» TASK BRIEF: An exact copy of the entries is needed, with every line included.

» SUPPLIED DATA:
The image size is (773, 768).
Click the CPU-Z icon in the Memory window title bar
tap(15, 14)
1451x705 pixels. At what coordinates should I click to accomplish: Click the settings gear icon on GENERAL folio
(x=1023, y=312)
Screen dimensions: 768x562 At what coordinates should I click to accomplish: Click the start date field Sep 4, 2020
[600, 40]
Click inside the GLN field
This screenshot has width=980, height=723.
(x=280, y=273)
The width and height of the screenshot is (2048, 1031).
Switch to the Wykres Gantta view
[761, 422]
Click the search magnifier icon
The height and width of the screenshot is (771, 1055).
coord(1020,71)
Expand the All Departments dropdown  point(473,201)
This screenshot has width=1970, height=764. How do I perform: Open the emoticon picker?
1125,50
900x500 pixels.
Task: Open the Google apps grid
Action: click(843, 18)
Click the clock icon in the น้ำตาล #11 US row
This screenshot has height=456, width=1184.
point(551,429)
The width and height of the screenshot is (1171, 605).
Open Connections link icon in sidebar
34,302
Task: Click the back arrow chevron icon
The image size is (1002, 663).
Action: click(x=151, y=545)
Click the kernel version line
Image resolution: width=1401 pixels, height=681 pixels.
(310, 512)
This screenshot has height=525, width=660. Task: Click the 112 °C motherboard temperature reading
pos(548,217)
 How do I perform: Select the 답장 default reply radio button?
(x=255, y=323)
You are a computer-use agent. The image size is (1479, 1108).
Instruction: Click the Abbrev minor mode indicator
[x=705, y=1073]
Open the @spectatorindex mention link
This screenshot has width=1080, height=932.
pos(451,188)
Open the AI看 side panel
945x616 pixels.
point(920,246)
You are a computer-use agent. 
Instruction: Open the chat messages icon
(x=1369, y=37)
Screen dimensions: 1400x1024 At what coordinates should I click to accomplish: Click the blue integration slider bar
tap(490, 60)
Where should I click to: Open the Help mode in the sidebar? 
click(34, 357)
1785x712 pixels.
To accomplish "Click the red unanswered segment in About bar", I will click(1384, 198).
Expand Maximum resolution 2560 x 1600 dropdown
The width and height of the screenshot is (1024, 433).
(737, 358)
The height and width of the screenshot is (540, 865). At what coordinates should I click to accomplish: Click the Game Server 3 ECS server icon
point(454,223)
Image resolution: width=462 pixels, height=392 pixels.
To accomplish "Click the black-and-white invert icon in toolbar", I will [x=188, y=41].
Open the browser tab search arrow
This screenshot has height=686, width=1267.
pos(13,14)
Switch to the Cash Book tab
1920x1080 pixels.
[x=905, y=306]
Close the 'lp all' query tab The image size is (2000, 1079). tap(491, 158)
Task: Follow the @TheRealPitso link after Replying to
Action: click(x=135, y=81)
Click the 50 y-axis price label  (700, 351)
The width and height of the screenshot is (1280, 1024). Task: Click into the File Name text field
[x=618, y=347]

» FINISHED EXERCISE:
The image size is (773, 768).
Click the CPU-Z icon in the Memory window title bar
tap(15, 14)
1451x705 pixels. At what coordinates should I click to accomplish: Click the settings gear icon on GENERAL folio
(x=1023, y=312)
Screen dimensions: 768x562 At what coordinates should I click to accomplish: Click the start date field Sep 4, 2020
[600, 40]
Click inside the GLN field
This screenshot has width=980, height=723.
(x=280, y=273)
The width and height of the screenshot is (2048, 1031).
Switch to the Wykres Gantta view
[761, 422]
Click the search magnifier icon
The height and width of the screenshot is (771, 1055).
coord(1020,71)
Expand the All Departments dropdown  point(473,201)
This screenshot has width=1970, height=764. How do I perform: Open the emoticon picker?
1125,50
900x500 pixels.
Task: Open the Google apps grid
Action: click(843, 18)
Click the clock icon in the น้ำตาล #11 US row
This screenshot has height=456, width=1184.
point(551,429)
The width and height of the screenshot is (1171, 605).
Open Connections link icon in sidebar
34,302
Task: Click the back arrow chevron icon
The image size is (1002, 663).
Action: click(x=151, y=545)
Click the kernel version line
Image resolution: width=1401 pixels, height=681 pixels.
(310, 512)
This screenshot has height=525, width=660. Task: Click the 112 °C motherboard temperature reading
pos(548,217)
 How do I perform: Select the 답장 default reply radio button?
(x=255, y=323)
You are a computer-use agent. The image size is (1479, 1108).
Instruction: Click the Abbrev minor mode indicator
[x=705, y=1073]
Open the @spectatorindex mention link
This screenshot has width=1080, height=932.
pos(451,188)
Open the AI看 side panel
945x616 pixels.
point(920,246)
You are a computer-use agent. 
Instruction: Open the chat messages icon
(x=1369, y=37)
Screen dimensions: 1400x1024 At what coordinates should I click to accomplish: Click the blue integration slider bar
tap(490, 60)
Where should I click to: Open the Help mode in the sidebar? 
click(34, 357)
1785x712 pixels.
To accomplish "Click the red unanswered segment in About bar", I will click(1384, 198).
Expand Maximum resolution 2560 x 1600 dropdown
The width and height of the screenshot is (1024, 433).
(737, 358)
The height and width of the screenshot is (540, 865). At what coordinates should I click to accomplish: Click the Game Server 3 ECS server icon
point(454,223)
Image resolution: width=462 pixels, height=392 pixels.
To accomplish "Click the black-and-white invert icon in toolbar", I will [x=188, y=41].
Open the browser tab search arrow
This screenshot has height=686, width=1267.
pos(13,14)
Switch to the Cash Book tab
1920x1080 pixels.
[x=905, y=306]
Close the 'lp all' query tab The image size is (2000, 1079). tap(491, 158)
Task: Follow the @TheRealPitso link after Replying to
Action: click(x=135, y=81)
Click the 50 y-axis price label  (700, 351)
The width and height of the screenshot is (1280, 1024). Task: Click into the File Name text field
[x=618, y=347]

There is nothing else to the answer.